Data items
====
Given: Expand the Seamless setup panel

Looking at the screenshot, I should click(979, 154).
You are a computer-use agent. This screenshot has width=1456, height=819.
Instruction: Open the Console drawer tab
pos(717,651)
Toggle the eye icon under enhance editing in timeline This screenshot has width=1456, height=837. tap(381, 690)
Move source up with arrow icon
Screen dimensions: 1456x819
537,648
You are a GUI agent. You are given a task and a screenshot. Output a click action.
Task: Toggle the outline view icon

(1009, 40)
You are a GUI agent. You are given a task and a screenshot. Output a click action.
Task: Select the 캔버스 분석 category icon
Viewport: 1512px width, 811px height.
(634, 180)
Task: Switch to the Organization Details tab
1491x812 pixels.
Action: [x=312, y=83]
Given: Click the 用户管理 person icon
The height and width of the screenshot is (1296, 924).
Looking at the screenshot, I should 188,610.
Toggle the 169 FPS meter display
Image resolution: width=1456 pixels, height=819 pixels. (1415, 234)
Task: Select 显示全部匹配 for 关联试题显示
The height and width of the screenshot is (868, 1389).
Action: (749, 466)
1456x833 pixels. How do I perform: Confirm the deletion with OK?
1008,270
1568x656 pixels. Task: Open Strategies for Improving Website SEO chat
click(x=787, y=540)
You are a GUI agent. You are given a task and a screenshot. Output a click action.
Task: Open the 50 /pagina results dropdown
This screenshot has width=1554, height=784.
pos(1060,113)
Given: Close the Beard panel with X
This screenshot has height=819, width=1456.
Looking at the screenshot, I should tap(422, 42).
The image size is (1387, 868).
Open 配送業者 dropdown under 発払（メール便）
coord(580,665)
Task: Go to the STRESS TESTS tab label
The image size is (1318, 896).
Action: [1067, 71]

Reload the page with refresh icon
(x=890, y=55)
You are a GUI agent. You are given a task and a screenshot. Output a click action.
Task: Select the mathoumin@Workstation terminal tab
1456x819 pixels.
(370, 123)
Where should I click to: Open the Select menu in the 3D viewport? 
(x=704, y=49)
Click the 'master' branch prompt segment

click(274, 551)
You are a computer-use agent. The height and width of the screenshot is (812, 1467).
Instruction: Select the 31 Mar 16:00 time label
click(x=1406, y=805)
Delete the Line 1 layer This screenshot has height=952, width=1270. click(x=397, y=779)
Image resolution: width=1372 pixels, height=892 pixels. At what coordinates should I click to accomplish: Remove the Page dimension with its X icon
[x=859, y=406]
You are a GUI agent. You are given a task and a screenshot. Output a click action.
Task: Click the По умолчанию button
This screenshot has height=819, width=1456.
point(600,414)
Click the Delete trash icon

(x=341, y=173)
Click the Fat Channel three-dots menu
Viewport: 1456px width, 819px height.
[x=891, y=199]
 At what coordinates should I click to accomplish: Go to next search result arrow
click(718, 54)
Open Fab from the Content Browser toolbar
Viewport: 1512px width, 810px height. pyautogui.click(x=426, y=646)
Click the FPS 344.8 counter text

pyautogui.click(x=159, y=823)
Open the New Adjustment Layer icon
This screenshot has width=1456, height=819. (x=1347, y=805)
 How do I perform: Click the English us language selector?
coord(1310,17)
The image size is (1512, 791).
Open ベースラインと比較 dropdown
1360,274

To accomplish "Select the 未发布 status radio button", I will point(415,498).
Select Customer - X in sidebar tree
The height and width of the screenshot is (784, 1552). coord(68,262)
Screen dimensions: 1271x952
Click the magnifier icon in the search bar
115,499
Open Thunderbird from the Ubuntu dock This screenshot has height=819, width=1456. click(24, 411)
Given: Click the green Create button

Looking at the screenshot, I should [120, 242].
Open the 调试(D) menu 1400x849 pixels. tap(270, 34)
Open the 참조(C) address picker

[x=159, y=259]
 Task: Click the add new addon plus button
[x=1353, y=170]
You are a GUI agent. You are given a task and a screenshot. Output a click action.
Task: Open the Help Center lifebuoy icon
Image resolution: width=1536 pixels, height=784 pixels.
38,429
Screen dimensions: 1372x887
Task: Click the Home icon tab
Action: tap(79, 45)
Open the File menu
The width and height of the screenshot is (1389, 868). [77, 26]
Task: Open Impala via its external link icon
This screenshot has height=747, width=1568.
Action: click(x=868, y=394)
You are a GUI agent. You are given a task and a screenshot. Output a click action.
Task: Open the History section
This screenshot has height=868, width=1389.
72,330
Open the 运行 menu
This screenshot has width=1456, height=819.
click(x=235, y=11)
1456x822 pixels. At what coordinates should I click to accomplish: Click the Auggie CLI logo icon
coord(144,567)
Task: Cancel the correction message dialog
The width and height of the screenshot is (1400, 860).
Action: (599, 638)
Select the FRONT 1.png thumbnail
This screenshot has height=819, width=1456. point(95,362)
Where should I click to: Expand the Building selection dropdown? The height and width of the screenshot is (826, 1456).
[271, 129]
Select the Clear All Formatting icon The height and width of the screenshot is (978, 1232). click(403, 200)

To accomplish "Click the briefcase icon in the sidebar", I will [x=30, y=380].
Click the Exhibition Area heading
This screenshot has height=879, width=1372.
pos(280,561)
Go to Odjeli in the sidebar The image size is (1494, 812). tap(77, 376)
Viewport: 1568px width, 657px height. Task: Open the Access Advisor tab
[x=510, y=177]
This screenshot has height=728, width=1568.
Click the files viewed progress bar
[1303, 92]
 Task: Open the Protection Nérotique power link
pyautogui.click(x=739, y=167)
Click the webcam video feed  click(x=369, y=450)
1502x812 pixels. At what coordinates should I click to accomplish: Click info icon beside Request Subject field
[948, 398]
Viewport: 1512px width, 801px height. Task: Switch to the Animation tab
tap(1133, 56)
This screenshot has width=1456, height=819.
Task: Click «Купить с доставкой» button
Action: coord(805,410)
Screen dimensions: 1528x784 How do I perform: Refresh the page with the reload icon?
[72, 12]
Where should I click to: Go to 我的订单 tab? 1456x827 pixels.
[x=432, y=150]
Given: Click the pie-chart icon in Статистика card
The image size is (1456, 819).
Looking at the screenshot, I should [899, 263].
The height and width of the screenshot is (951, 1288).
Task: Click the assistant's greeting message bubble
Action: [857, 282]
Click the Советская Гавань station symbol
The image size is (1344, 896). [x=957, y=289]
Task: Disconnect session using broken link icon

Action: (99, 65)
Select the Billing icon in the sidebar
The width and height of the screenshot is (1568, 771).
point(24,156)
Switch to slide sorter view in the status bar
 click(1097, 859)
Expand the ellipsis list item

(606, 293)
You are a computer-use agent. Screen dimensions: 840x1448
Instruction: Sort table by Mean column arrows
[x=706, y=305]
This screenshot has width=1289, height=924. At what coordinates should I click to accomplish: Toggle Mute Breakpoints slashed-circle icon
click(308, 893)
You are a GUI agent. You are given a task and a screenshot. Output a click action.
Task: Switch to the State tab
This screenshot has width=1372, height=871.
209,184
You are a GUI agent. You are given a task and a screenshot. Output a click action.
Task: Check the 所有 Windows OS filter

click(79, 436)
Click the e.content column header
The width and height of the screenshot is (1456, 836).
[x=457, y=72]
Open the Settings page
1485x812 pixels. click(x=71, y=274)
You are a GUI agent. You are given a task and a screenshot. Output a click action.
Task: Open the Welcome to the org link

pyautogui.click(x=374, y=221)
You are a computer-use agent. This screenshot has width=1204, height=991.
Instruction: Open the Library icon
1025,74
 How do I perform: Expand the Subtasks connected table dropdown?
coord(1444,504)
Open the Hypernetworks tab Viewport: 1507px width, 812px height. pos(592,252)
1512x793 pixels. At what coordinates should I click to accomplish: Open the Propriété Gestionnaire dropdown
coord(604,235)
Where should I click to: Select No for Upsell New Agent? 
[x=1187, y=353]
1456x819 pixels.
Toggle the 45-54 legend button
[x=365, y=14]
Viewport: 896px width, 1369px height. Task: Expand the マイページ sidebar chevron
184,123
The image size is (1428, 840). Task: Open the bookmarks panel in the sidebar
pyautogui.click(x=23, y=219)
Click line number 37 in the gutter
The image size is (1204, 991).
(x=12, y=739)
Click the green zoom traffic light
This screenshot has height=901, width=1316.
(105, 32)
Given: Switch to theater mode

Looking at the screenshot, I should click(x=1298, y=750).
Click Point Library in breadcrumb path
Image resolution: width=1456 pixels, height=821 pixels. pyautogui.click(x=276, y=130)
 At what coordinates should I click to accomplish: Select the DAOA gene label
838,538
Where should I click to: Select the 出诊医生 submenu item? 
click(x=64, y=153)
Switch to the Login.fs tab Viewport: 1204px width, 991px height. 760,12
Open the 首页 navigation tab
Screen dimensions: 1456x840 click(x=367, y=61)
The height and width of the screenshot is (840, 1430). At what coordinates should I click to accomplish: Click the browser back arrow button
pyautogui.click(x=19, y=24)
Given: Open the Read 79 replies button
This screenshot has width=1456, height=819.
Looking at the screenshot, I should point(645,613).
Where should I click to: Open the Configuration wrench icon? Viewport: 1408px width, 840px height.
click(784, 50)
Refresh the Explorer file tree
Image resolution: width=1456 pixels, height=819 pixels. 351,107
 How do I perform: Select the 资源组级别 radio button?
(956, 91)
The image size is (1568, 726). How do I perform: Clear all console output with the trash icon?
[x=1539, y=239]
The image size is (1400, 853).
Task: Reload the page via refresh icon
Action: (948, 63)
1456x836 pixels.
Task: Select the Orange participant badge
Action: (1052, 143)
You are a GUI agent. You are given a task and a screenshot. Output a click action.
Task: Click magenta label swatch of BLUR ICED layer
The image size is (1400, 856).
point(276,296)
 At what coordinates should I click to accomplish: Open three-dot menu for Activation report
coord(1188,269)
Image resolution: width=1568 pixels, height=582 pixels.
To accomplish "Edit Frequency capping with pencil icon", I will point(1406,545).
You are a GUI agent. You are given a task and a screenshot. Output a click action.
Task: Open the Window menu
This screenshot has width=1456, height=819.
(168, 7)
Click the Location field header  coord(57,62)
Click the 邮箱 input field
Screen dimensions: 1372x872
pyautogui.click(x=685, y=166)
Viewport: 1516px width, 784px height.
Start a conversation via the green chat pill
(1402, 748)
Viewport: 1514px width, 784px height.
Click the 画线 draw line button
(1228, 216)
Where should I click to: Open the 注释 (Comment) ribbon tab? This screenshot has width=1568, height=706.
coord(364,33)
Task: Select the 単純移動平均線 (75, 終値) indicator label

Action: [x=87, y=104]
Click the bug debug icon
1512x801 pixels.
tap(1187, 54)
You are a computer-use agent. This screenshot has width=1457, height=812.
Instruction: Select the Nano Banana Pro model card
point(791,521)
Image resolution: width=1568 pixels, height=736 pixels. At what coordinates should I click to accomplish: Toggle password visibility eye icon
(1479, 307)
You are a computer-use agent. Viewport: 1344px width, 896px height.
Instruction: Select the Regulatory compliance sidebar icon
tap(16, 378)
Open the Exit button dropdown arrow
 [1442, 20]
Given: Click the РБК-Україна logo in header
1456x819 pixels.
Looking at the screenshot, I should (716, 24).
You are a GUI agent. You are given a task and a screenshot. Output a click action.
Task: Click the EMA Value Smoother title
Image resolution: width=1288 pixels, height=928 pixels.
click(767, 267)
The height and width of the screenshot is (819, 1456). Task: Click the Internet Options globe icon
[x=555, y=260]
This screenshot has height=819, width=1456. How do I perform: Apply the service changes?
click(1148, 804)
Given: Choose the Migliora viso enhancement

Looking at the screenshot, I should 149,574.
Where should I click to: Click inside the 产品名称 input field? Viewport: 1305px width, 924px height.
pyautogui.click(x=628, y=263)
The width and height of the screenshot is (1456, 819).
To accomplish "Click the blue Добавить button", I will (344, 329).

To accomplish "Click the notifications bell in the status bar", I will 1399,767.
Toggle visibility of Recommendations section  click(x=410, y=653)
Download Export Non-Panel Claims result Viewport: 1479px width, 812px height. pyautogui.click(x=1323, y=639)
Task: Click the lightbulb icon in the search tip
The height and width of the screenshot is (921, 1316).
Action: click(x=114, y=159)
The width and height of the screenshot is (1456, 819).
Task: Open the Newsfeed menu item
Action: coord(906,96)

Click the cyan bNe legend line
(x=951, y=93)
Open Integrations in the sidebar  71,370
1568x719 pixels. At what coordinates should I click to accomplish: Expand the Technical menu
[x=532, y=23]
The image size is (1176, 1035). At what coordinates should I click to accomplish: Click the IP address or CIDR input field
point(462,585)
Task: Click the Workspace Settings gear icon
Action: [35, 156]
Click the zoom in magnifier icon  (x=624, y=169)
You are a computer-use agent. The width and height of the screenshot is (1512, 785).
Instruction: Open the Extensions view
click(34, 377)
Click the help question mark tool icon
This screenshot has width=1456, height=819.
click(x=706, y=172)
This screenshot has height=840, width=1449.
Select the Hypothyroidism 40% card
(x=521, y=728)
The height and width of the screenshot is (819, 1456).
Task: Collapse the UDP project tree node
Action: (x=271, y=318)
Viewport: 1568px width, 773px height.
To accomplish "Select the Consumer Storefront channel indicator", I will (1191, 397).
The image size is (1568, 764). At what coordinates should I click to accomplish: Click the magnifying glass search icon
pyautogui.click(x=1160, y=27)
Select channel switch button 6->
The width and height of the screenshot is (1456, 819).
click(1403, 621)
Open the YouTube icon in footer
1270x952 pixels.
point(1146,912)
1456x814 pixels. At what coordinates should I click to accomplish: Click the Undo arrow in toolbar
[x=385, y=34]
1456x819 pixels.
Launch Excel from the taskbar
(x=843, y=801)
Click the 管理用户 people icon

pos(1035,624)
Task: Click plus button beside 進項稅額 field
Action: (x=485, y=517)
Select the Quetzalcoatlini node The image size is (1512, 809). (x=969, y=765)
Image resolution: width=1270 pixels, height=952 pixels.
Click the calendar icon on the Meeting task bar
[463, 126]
====
**Aim of the exercise:** Filter the entries and copy each line with "will".

**Task answer:**
To accomplish "Select the 未发布 status radio button", I will point(415,498).
To accomplish "Click the briefcase icon in the sidebar", I will [x=30, y=380].
To accomplish "Edit Frequency capping with pencil icon", I will point(1406,545).
To accomplish "Click the blue Добавить button", I will (344, 329).
To accomplish "Click the notifications bell in the status bar", I will 1399,767.
To accomplish "Select the Consumer Storefront channel indicator", I will (1191, 397).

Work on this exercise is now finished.